Though I doubt CodeChef will accept it, one possibility is to use multiple threads, one to handle the I/O, and another to process the data. This is especially effective on a multi-core processor, but can help even with a single core. For example, on Windows you code use code like this (no real attempt at conforming with CodeChef requirements -- I doubt they'll accept it with the timing data in the output):
#include <windows.h>
#include <process.h>
#include <iostream>
#include <time.h>
#include "queue.hpp"
namespace jvc = JVC_thread_queue;
struct buffer {
static const int initial_size = 1024 * 1024;
char buf[initial_size];
size_t size;
buffer() : size(initial_size) {}
};
jvc::queue<buffer *> outputs;
void read(HANDLE file) {
// read data from specified file, put into buffers for processing.
//
char temp[32];
int temp_len = 0;
int i;
buffer *b;
DWORD read;
do {
b = new buffer;
// If we have a partial line from the previous buffer, copy it into this one.
if (temp_len != 0)
memcpy(b->buf, temp, temp_len);
// Then fill the buffer with data.
ReadFile(file, b->buf+temp_len, b->size-temp_len, &read, NULL);
// Look for partial line at end of buffer.
for (i=read; b->buf[i] != '\n'; --i)
;
// copy partial line to holding area.
memcpy(temp, b->buf+i, temp_len=read-i);
// adjust size.
b->size = i;
// put buffer into queue for processing thread.
// transfers ownership.
outputs.add(b);
} while (read != 0);
}
// A simplified istrstream that can only read int's.
class num_reader {
buffer &b;
char *pos;
char *end;
public:
num_reader(buffer *buf) : b(*buf), pos(b.buf), end(pos+b.size) {}
num_reader &operator>>(int &value){
int v = 0;
// skip leading "stuff" up to the first digit.
while ((pos < end) && !isdigit(*pos))
++pos;
// read digits, create value from them.
while ((pos < end) && isdigit(*pos)) {
v = 10 * v + *pos-'0';
++pos;
}
value = v;
return *this;
}
// return stream status -- only whether we're at end
operator bool() { return pos < end; }
};
int result;
unsigned __stdcall processing_thread(void *) {
int value;
int n, k;
int count = 0;
// Read first buffer: n & k followed by values.

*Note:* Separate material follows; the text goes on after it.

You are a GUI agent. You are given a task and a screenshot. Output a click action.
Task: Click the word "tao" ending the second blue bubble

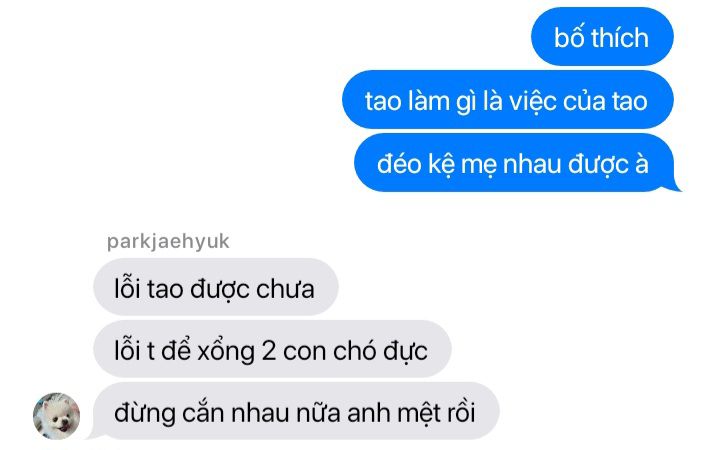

buffer *b = outputs.pop();
num_reader input(b);
input >> n;
input >> k;
while (input >> value && ++count < n)
result += ((value %k ) == 0);
// Ownership was transferred -- delete buffer when finished.
delete b;
// Then read subsequent buffers:
while ((b=outputs.pop()) && (b->size != 0)) {
num_reader input(b);
while (input >> value && ++count < n)
result += ((value %k) == 0);
// Ownership was transferred -- delete buffer when finished.
delete b;
}
return 0;
}
int main() {
HANDLE standard_input = GetStdHandle(STD_INPUT_HANDLE);
HANDLE processor = (HANDLE)_beginthreadex(NULL, 0, processing_thread, NULL, 0, NULL);
clock_t start = clock();
read(standard_input);
WaitForSingleObject(processor, INFINITE);
clock_t finish = clock();
std::cout << (float)(finish-start)/CLOCKS_PER_SEC << " Seconds.\n";
std::cout << result;
return 0;
}
This uses a thread-safe queue class I wrote years ago:
#ifndef QUEUE_H_INCLUDED
#define QUEUE_H_INCLUDED
namespace JVC_thread_queue {
template<class T, unsigned max = 256>
class queue {
HANDLE space_avail; // at least one slot empty
HANDLE data_avail; // at least one slot full
CRITICAL_SECTION mutex; // protect buffer, in_pos, out_pos
T buffer[max];
long in_pos, out_pos;
public:
queue() : in_pos(0), out_pos(0) {
space_avail = CreateSemaphore(NULL, max, max, NULL);
data_avail = CreateSemaphore(NULL, 0, max, NULL);
InitializeCriticalSection(&mutex);
}
void add(T data) {
WaitForSingleObject(space_avail, INFINITE);
EnterCriticalSection(&mutex);
buffer[in_pos] = data;
in_pos = (in_pos + 1) % max;
LeaveCriticalSection(&mutex);
ReleaseSemaphore(data_avail, 1, NULL);
}
T pop() {
WaitForSingleObject(data_avail,INFINITE);
EnterCriticalSection(&mutex);
T retval = buffer[out_pos];
out_pos = (out_pos + 1) % max;
LeaveCriticalSection(&mutex);
ReleaseSemaphore(space_avail, 1, NULL);
return retval;
}
~queue() {
DeleteCriticalSection(&mutex);
CloseHandle(data_avail);
CloseHandle(space_avail);
}
};
}
#endif
Exactly how much you gain from this depends on the amount of time spent reading versus the amount of time spent on other processing. In this case, the other processing is sufficiently trivial that it probably doesn't gain much. If more time was spent on processing the data, multi-threading would probably gain more.